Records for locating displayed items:
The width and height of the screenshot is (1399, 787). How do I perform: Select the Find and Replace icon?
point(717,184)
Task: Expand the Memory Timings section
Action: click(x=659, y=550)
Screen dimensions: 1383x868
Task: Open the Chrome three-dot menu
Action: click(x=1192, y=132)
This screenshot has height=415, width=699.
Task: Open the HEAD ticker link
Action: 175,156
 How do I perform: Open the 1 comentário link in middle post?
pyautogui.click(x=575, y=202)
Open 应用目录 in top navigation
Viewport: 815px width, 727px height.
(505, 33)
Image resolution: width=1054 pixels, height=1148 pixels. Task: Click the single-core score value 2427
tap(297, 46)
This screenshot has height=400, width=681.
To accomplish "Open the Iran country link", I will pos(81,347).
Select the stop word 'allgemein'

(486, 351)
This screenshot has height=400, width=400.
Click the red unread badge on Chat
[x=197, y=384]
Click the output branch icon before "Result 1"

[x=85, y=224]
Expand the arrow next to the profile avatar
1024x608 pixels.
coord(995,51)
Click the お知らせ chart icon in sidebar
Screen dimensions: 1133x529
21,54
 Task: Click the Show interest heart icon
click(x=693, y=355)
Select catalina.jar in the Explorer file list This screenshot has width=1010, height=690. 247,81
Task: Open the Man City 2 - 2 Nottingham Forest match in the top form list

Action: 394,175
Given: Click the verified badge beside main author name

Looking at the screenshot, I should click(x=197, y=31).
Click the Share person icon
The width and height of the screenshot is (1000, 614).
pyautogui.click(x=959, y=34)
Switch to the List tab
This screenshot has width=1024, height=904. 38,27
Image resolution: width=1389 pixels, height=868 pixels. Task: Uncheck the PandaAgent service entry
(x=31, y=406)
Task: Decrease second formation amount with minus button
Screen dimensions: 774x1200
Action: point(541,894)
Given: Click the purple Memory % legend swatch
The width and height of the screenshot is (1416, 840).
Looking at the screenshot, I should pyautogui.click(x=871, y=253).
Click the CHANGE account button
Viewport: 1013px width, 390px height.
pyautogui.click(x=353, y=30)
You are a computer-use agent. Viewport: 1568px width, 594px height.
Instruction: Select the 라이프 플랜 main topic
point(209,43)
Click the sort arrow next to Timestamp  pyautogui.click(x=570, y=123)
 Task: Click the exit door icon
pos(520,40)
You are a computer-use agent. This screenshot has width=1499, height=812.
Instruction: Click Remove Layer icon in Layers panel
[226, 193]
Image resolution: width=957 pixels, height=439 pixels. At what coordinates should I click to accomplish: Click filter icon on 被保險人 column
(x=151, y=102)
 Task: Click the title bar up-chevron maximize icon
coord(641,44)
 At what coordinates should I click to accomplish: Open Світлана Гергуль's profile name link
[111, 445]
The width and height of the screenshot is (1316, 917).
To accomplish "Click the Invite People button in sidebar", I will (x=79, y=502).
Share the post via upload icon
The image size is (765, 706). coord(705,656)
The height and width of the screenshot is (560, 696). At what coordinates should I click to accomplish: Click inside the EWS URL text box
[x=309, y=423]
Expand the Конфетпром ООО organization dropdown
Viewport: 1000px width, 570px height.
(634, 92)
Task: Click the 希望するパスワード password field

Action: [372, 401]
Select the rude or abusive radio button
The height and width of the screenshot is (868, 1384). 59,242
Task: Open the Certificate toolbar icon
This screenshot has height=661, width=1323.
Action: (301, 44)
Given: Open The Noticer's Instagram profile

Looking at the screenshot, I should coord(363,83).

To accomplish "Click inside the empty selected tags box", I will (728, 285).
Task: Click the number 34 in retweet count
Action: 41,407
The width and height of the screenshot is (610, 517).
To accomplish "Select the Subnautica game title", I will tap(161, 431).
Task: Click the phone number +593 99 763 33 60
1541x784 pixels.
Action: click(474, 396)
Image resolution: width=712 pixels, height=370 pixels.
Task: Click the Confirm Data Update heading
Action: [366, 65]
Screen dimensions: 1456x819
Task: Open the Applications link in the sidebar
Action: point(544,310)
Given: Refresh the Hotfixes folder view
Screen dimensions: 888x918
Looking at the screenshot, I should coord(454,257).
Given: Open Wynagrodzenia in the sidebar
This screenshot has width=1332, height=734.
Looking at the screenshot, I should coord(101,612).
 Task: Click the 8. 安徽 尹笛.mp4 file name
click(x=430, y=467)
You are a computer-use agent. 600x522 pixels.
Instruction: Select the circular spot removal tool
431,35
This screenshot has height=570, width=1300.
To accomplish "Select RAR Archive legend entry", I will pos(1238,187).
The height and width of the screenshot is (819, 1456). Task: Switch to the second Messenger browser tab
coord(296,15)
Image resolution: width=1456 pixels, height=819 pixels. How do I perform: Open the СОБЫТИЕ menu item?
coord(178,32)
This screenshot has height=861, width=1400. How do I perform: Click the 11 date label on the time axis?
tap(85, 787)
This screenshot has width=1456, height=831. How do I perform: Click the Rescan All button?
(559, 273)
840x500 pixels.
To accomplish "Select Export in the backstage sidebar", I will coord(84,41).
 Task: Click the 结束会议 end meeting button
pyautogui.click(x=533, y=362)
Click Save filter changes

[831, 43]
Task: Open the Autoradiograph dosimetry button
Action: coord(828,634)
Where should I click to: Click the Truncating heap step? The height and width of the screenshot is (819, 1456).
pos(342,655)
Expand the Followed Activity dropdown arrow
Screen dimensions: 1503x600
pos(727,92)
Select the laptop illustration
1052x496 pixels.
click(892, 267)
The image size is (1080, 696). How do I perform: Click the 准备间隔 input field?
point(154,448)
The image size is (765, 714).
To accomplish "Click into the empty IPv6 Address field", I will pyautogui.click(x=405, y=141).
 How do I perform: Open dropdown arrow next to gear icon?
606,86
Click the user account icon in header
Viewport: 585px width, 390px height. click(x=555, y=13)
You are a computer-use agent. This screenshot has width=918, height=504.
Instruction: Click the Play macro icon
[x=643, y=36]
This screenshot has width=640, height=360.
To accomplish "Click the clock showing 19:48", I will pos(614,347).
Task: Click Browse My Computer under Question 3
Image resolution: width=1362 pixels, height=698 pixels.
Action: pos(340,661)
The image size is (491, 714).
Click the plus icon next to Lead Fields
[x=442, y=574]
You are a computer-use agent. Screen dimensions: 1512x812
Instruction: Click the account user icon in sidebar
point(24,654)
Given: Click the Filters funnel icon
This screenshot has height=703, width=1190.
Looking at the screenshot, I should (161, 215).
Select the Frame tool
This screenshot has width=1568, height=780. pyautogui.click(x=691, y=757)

**TASK PROMPT**
Report every line of the records that contains the word "Switch", matching case exactly.

**EXERCISE SOLUTION**
Switch to the List tab
The height and width of the screenshot is (819, 1456). Task: Switch to the second Messenger browser tab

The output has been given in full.